> [Source data]:
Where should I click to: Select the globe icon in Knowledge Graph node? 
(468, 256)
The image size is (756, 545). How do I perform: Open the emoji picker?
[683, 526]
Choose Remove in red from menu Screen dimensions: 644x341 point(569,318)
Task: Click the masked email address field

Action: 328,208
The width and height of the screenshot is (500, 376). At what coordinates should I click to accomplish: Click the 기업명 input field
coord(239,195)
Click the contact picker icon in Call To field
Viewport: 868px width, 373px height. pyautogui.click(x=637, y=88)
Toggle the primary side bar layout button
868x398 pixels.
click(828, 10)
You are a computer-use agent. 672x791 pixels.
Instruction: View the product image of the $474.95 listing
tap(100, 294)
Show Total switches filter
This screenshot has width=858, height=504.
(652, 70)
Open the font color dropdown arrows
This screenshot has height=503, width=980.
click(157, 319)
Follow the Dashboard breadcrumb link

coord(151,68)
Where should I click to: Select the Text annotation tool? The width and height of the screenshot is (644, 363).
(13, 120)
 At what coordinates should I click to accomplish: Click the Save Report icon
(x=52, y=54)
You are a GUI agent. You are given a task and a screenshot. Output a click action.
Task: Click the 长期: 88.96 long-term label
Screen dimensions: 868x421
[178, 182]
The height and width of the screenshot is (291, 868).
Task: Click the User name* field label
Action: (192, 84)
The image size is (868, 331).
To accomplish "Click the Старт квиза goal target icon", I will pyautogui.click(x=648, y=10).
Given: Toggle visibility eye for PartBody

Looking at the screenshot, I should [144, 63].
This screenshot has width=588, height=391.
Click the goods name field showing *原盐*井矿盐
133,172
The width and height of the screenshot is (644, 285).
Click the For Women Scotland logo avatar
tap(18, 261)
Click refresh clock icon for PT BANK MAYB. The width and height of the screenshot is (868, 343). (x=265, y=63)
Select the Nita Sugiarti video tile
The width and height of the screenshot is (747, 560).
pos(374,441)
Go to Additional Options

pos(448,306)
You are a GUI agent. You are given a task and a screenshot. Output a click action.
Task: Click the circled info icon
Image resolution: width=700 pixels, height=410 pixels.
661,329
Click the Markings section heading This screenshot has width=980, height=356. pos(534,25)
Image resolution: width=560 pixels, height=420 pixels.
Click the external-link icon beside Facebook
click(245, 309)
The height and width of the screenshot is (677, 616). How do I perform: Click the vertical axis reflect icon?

> [Exercise prompt]: Copy the lines above exactly, leaving every word as it is.

> [Answer box]:
Where should I click to: Select the globe icon in Knowledge Graph node? 
(468, 256)
The image size is (756, 545). How do I perform: Open the emoji picker?
[683, 526]
Choose Remove in red from menu Screen dimensions: 644x341 point(569,318)
Task: Click the masked email address field

Action: 328,208
The width and height of the screenshot is (500, 376). At what coordinates should I click to accomplish: Click the 기업명 input field
coord(239,195)
Click the contact picker icon in Call To field
Viewport: 868px width, 373px height. pyautogui.click(x=637, y=88)
Toggle the primary side bar layout button
868x398 pixels.
click(828, 10)
You are a computer-use agent. 672x791 pixels.
Instruction: View the product image of the $474.95 listing
tap(100, 294)
Show Total switches filter
This screenshot has width=858, height=504.
(652, 70)
Open the font color dropdown arrows
This screenshot has height=503, width=980.
click(157, 319)
Follow the Dashboard breadcrumb link

coord(151,68)
Where should I click to: Select the Text annotation tool? The width and height of the screenshot is (644, 363).
(13, 120)
 At what coordinates should I click to accomplish: Click the Save Report icon
(x=52, y=54)
You are a GUI agent. You are given a task and a screenshot. Output a click action.
Task: Click the 长期: 88.96 long-term label
Screen dimensions: 868x421
[178, 182]
The height and width of the screenshot is (291, 868).
Task: Click the User name* field label
Action: (192, 84)
The image size is (868, 331).
To accomplish "Click the Старт квиза goal target icon", I will pyautogui.click(x=648, y=10).
Given: Toggle visibility eye for PartBody

Looking at the screenshot, I should [144, 63].
This screenshot has width=588, height=391.
Click the goods name field showing *原盐*井矿盐
133,172
The width and height of the screenshot is (644, 285).
Click the For Women Scotland logo avatar
tap(18, 261)
Click refresh clock icon for PT BANK MAYB. The width and height of the screenshot is (868, 343). (x=265, y=63)
Select the Nita Sugiarti video tile
The width and height of the screenshot is (747, 560).
pos(374,441)
Go to Additional Options

pos(448,306)
You are a GUI agent. You are given a task and a screenshot. Output a click action.
Task: Click the circled info icon
Image resolution: width=700 pixels, height=410 pixels.
661,329
Click the Markings section heading This screenshot has width=980, height=356. pos(534,25)
Image resolution: width=560 pixels, height=420 pixels.
Click the external-link icon beside Facebook
click(245, 309)
The height and width of the screenshot is (677, 616). How do I perform: Click the vertical axis reflect icon?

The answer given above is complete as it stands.